The competition in this space, dominated by a behemoth like Amazon, is intense. Profit margins are razor thin, and customer acquisition cost
And because barriers to entry are so low (it takes under $100 dollars and an afternoon to spin up a fully functional e-commerce store that can start selling, thanks to Shopify and dropshipping), e-commerce brands can’t afford to compete on price or inventory.
They have to be able to compete on customer experience, which is where chatbots provide an interesting, and cost-efficient alternative.
The promise of chatbots for e-commerce
Chatbots are not a new thing, but over the past couple of years they have become mainstream thanks to Facebook Messenger chatbots.

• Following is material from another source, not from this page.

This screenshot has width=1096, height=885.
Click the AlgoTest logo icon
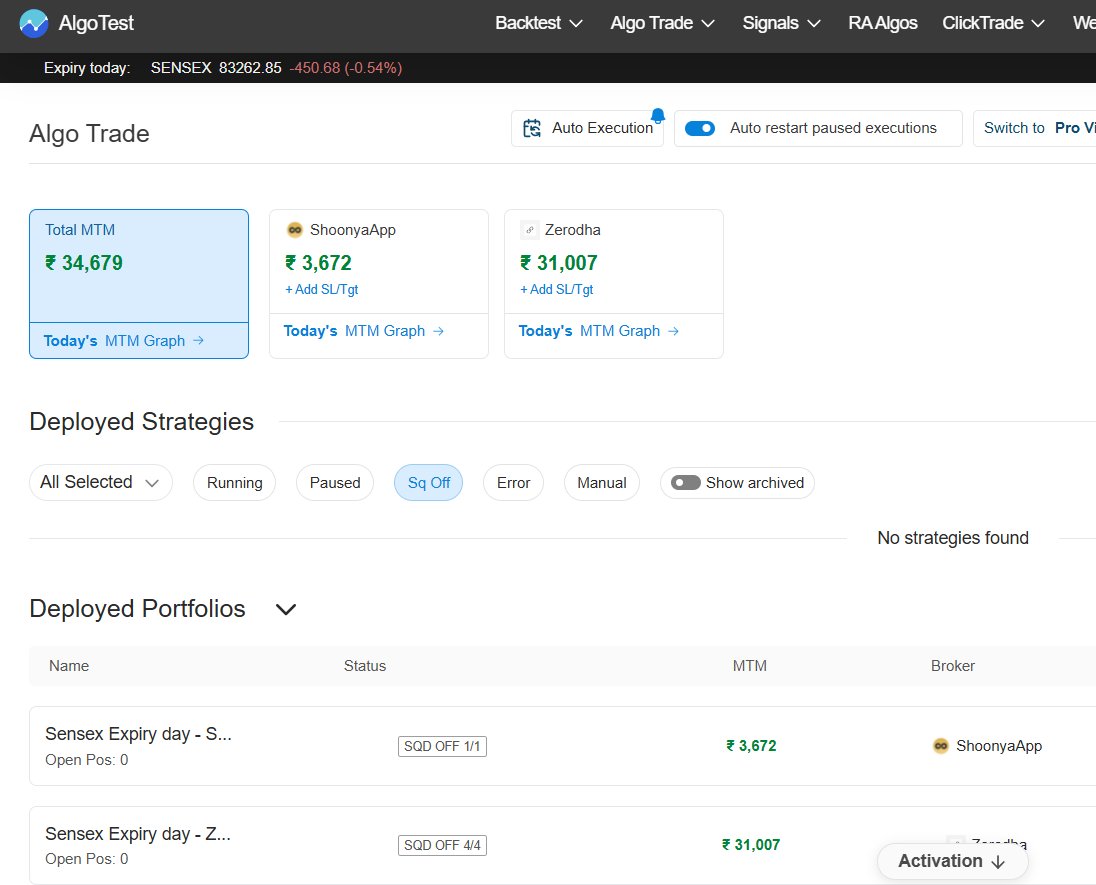point(34,22)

How mainstream? Just check out these stats:
- 4 in 5 businesses will use a chatbot by 2020
- 63% of consumers want businesses to have chatbots
- Open rates on Messenger have gone up to 84% (as opposed to ~15% for emails)

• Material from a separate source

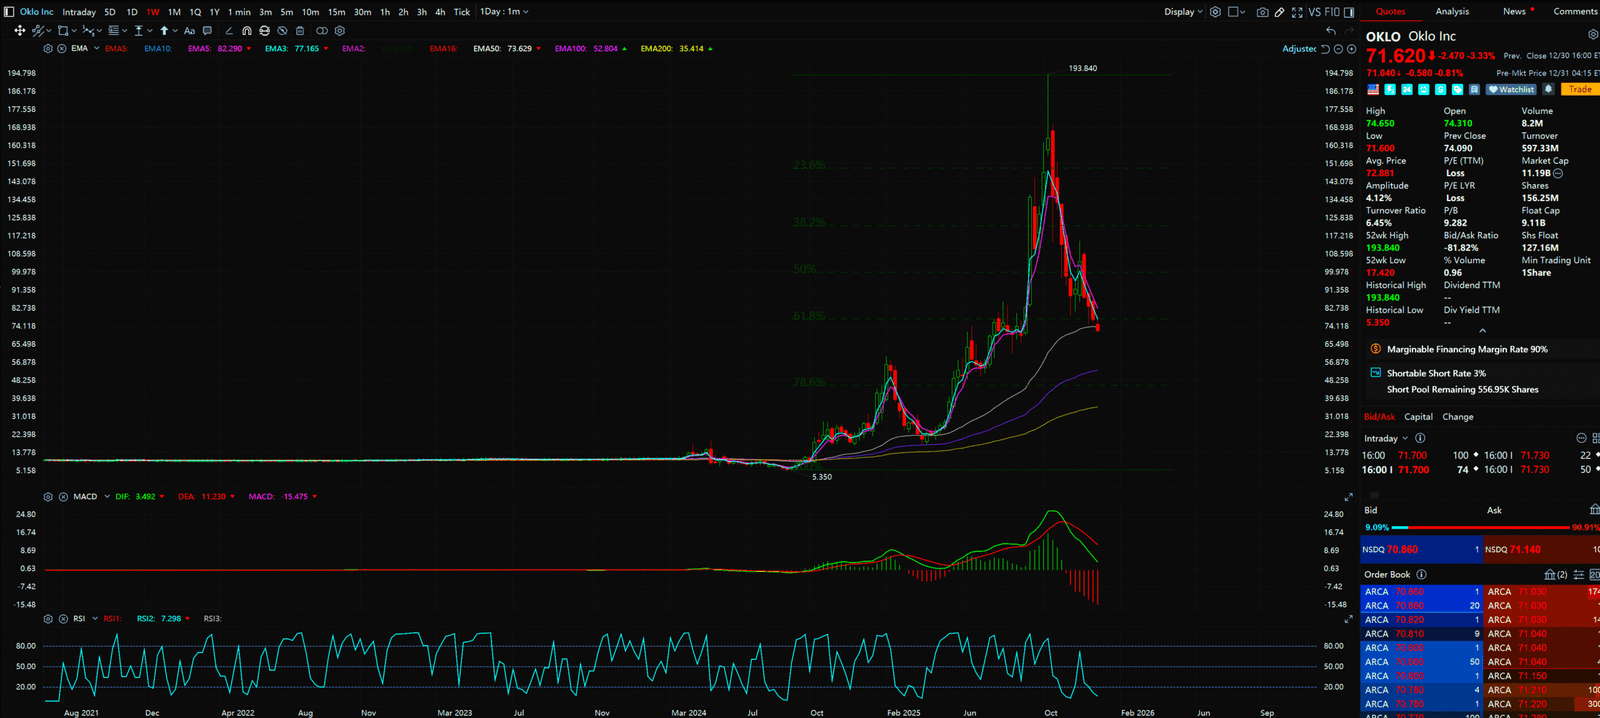Open the Intraday dropdown in the trades panel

- 55% of consumers want to use chatbots to connect to a business
Oh, and people seem to really, really like to text instead of using emails or calling someone.

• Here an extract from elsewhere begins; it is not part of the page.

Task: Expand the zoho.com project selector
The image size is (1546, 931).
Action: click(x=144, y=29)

For an e-commerce brand, Messenger chatbots can have several use cases:
- Get higher ROI from your Facebook campaigns
If you are already running Facebook ad campaigns, you can get a higher return on your ad spend by sending ad traffic to your Messenger chatbot instead of sending it to your product page.
Facebook likes it because you are keeping the user in its own ecosystem. The user likes it because she doesn’t have to click over to another website to complete the transaction.
- Create your entire checkout experience inside the chatbot
Messenger chatbots are optimized for mobile (which is the device of choice for most e-commerce customers).
You can replicate your entire store inside your Messenger chatbot, including upsells, downsells, cross-sells or special offers/coupon codes. And once the transaction is complete, you can also send receipts and shipment notifications and alerts through Messenger.
- Deliver quality customer service through a chatbot
The vast majority of customer service queries relate to issues around returns, refunds, shipping information and so on. It’s only a small minority that requires human intervention.
You can drastically improve customer satisfaction with your brand by training your chatbot to answer routine queries which involve looking up data and allocating more complex service requests to your support team.
This is a win for everyone: chatbots don’t have working hours, and customers will get a prompt response no matter when. Employees will be less burdened with answering routine queries and they can be more productive and happy.
- Deliver new experiences through Augmented Reality
Facebook chatbots can be integrated with AR, allowing users to do things like try and buy.
This innovation is being used by brands in the beauty, fashion, luxury, and home furnishing niches to display how their product will look like in the real world.
Judicious use of AR can make the customer get over her hesitation, and also reduce returns and refunds.
- Retain customers with targeted offers
Customer retention, and building a cohort of loyal consumers, is the #1 concern of e-commerce brands.
Thanks to their higher open rates and mobile native experience, chatbots are more efficient than other channels like email/SMS at sending targeted and personalized offers and follow up promotions to customers.
A note of caution here: Facebook has a strict policy against sending promotional messages, and you cannot do an email like promotion on chatbot unless you want it to be banned.
What chatbots can’t do
Chatbots are still maturing, and there are a whole bunch of things that they can’t do.
For instance, the vast majority of chatbots are dumb, and they will not be able to have a natural conversation with a human.
Compared to websites, chatbots also have a lower tolerance for failure because ill designed conversational flows can make them confusing for users.
This graphic is a great summation of chatbot expectation vs reality as far as customer service is concerned.
There is also the small matter of testing and training the chatbot, and constantly updating it in order to reflect minute changes in user behaviour. Without this investment, even the most chatbot will eventually stop working.
Rise of the chatbots
You might think of chatbots as a fad, but your customers don’t seem to think so.
With advances in artificial intelligence and natural language processing, chatbots will get smarter, and while they will never be able to completely replace humans, they can be a make or break channel for growing your e-commerce brand, in the age of mobile and social.
Like it or not, chatbots will be the new website. Are you going to be on board?